Why Repeated Withdrawals Get Worse
One of the most important things to understand about alcohol withdrawal is the kindling effect. Each time a person goes through withdrawal, the brain becomes more excitable during subsequent episodes. Someone who experienced only mild symptoms during a first withdrawal may have significantly worse symptoms the second or third time, including a higher risk of seizures and delirium tremens.
Research has shown that a history of complicated withdrawal is one of the strongest predictors of future severe episodes. In one study, having experienced severe withdrawal in the past made a person roughly 7 times more likely to have a severe episode again. The brain essentially develops a lower threshold for the hyperexcitable state, and each cycle of heavy drinking followed by withdrawal reinforces that pattern. This is a major reason why medically supervised detox becomes increasingly important for people who have gone through withdrawal before.
Symptoms That Linger for Months
Even after the acute withdrawal phase passes (usually within a week), many people experience a second, subtler wave of symptoms known as post-acute withdrawal syndrome, or PAWS. These are primarily psychological and mood-related: anxiety, irritability, difficulty sleeping, trouble concentrating, low energy, and emotional flatness or mood swings.
PAWS symptoms tend to fluctuate. You might feel fine for a few days, then experience a wave of anxiety or insomnia that lasts a week before fading again. This pattern can continue for months, and in some cases, over a year. It’s a major contributing factor to relapse, because people often interpret these lingering symptoms as evidence that they’ll never feel normal without alcohol. Understanding that these waves are a predictable part of the brain’s recovery process can make them easier to ride out.
What Makes Withdrawal More Severe
Several factors influence where you’ll fall on the spectrum from mild discomfort to medical emergency. The most significant are how much you drink daily, how many years you’ve been drinking, and how many previous withdrawal episodes you’ve had. Other factors that increase risk include older age, poor overall health, and drinking right up until the point of stopping (as opposed to gradually reducing intake).

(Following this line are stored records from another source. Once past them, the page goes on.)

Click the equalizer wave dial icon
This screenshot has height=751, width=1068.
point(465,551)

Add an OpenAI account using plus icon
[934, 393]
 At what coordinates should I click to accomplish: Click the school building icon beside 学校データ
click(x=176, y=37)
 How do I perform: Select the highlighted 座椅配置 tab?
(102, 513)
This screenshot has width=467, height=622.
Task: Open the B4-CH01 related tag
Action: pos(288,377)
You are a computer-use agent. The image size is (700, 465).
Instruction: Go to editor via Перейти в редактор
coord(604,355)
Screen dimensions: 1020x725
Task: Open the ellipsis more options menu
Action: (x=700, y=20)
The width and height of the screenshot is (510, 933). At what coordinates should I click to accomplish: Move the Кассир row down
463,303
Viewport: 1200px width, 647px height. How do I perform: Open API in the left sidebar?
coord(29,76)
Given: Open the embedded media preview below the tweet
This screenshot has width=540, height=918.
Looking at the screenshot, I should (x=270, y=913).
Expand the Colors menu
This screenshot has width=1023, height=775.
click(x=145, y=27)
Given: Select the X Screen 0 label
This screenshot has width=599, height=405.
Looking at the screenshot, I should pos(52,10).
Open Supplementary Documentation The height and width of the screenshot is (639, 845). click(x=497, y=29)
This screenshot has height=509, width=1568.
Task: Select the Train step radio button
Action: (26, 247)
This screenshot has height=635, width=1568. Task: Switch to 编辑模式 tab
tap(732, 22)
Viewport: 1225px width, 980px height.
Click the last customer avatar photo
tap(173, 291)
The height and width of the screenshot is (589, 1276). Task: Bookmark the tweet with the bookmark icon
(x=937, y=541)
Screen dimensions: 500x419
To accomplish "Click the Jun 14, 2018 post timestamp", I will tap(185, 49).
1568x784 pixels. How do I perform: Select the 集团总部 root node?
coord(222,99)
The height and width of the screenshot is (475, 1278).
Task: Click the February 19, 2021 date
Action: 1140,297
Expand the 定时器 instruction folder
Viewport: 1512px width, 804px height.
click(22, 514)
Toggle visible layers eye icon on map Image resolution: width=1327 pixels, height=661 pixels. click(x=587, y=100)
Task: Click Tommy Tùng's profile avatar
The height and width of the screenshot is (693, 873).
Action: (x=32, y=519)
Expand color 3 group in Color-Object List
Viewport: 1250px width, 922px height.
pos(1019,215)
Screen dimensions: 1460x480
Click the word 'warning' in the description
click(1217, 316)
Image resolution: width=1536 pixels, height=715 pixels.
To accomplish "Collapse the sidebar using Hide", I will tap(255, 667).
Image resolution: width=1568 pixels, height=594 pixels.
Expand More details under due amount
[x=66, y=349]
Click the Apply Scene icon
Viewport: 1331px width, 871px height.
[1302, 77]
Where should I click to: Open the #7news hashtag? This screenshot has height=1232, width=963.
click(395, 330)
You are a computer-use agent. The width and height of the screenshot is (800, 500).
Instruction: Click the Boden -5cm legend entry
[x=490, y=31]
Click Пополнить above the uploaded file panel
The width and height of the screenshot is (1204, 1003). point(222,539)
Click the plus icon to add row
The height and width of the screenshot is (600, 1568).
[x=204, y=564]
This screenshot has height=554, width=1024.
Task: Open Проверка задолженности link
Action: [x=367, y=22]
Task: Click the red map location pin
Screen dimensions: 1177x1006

People who drink moderately and stop are unlikely to experience withdrawal at all. The syndrome is associated with heavy, prolonged use, typically daily drinking of large amounts over weeks to months. If you’ve been a daily heavy drinker and you’re planning to stop, doing so under medical supervision significantly reduces the risk of dangerous complications, particularly seizures and delirium tremens.